[Begin SUPPLIED MATERIAL]

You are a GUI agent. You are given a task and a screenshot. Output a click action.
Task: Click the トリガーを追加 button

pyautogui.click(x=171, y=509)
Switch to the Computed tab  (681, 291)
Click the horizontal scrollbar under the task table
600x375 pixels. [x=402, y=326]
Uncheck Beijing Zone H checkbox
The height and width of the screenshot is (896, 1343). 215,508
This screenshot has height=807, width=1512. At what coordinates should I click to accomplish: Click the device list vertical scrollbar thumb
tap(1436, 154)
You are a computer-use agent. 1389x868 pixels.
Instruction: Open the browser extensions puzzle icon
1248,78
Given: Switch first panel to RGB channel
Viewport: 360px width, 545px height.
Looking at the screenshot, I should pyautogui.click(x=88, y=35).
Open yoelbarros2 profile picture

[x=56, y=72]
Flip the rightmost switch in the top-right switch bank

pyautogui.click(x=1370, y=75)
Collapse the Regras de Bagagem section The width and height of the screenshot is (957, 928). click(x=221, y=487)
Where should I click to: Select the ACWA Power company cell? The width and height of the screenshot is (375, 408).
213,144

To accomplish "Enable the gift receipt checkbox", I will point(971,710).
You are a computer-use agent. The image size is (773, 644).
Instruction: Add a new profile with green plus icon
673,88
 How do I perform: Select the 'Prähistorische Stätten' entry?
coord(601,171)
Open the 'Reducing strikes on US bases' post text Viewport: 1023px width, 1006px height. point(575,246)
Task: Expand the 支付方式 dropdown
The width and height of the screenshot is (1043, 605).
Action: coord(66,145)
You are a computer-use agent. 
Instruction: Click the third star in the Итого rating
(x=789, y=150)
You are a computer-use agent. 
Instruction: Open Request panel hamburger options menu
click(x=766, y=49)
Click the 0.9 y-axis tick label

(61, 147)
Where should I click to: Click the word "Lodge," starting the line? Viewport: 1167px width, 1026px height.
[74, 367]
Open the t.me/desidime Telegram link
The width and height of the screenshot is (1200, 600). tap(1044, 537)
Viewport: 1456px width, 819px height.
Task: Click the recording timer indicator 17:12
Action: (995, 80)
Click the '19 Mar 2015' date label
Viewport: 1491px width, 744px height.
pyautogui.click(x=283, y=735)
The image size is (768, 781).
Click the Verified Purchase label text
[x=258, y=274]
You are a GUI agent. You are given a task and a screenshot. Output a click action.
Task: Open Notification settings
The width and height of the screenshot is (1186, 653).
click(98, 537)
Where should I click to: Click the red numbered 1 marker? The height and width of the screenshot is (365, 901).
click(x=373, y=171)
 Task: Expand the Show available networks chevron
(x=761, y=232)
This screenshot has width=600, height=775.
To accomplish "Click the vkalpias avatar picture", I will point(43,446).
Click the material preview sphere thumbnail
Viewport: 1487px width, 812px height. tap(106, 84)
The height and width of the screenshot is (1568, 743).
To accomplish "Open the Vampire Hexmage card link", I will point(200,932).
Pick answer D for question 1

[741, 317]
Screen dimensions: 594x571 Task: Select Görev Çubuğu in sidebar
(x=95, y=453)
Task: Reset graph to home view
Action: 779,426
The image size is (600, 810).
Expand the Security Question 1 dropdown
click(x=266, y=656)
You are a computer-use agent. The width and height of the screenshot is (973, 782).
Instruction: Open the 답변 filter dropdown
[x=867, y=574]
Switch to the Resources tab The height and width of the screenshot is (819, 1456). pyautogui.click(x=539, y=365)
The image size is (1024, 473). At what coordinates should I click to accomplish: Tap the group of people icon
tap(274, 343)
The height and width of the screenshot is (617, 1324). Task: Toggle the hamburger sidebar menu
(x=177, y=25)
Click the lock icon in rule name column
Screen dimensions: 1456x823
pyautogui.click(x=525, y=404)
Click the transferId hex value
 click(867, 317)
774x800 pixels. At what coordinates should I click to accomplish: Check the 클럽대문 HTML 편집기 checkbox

[End SUPPLIED MATERIAL]

# INSTRUCTIONS FOR THE TASK
Edit the listing above so that every "computer-use agent" becomes "desktop agent", and leave the rest untouched.

# WRITTEN RESPONSE
You are a GUI agent. You are given a task and a screenshot. Output a click action.
Task: Click the トリガーを追加 button

pyautogui.click(x=171, y=509)
Switch to the Computed tab  (681, 291)
Click the horizontal scrollbar under the task table
600x375 pixels. [x=402, y=326]
Uncheck Beijing Zone H checkbox
The height and width of the screenshot is (896, 1343). 215,508
This screenshot has height=807, width=1512. At what coordinates should I click to accomplish: Click the device list vertical scrollbar thumb
tap(1436, 154)
You are a desktop agent. 1389x868 pixels.
Instruction: Open the browser extensions puzzle icon
1248,78
Given: Switch first panel to RGB channel
Viewport: 360px width, 545px height.
Looking at the screenshot, I should pyautogui.click(x=88, y=35).
Open yoelbarros2 profile picture

[x=56, y=72]
Flip the rightmost switch in the top-right switch bank

pyautogui.click(x=1370, y=75)
Collapse the Regras de Bagagem section The width and height of the screenshot is (957, 928). click(x=221, y=487)
Where should I click to: Select the ACWA Power company cell? The width and height of the screenshot is (375, 408).
213,144

To accomplish "Enable the gift receipt checkbox", I will point(971,710).
You are a desktop agent. The image size is (773, 644).
Instruction: Add a new profile with green plus icon
673,88
 How do I perform: Select the 'Prähistorische Stätten' entry?
coord(601,171)
Open the 'Reducing strikes on US bases' post text Viewport: 1023px width, 1006px height. point(575,246)
Task: Expand the 支付方式 dropdown
The width and height of the screenshot is (1043, 605).
Action: coord(66,145)
You are a desktop agent. 
Instruction: Click the third star in the Итого rating
(x=789, y=150)
You are a desktop agent. 
Instruction: Open Request panel hamburger options menu
click(x=766, y=49)
Click the 0.9 y-axis tick label

(61, 147)
Where should I click to: Click the word "Lodge," starting the line? Viewport: 1167px width, 1026px height.
[74, 367]
Open the t.me/desidime Telegram link
The width and height of the screenshot is (1200, 600). tap(1044, 537)
Viewport: 1456px width, 819px height.
Task: Click the recording timer indicator 17:12
Action: (995, 80)
Click the '19 Mar 2015' date label
Viewport: 1491px width, 744px height.
pyautogui.click(x=283, y=735)
The image size is (768, 781).
Click the Verified Purchase label text
[x=258, y=274]
You are a GUI agent. You are given a task and a screenshot. Output a click action.
Task: Open Notification settings
The width and height of the screenshot is (1186, 653).
click(98, 537)
Where should I click to: Click the red numbered 1 marker? The height and width of the screenshot is (365, 901).
click(x=373, y=171)
 Task: Expand the Show available networks chevron
(x=761, y=232)
This screenshot has width=600, height=775.
To accomplish "Click the vkalpias avatar picture", I will point(43,446).
Click the material preview sphere thumbnail
Viewport: 1487px width, 812px height. tap(106, 84)
The height and width of the screenshot is (1568, 743).
To accomplish "Open the Vampire Hexmage card link", I will point(200,932).
Pick answer D for question 1

[741, 317]
Screen dimensions: 594x571 Task: Select Görev Çubuğu in sidebar
(x=95, y=453)
Task: Reset graph to home view
Action: 779,426
The image size is (600, 810).
Expand the Security Question 1 dropdown
click(x=266, y=656)
You are a desktop agent. The width and height of the screenshot is (973, 782).
Instruction: Open the 답변 filter dropdown
[x=867, y=574]
Switch to the Resources tab The height and width of the screenshot is (819, 1456). pyautogui.click(x=539, y=365)
The image size is (1024, 473). At what coordinates should I click to accomplish: Tap the group of people icon
tap(274, 343)
The height and width of the screenshot is (617, 1324). Task: Toggle the hamburger sidebar menu
(x=177, y=25)
Click the lock icon in rule name column
Screen dimensions: 1456x823
pyautogui.click(x=525, y=404)
Click the transferId hex value
 click(867, 317)
774x800 pixels. At what coordinates should I click to accomplish: Check the 클럽대문 HTML 편집기 checkbox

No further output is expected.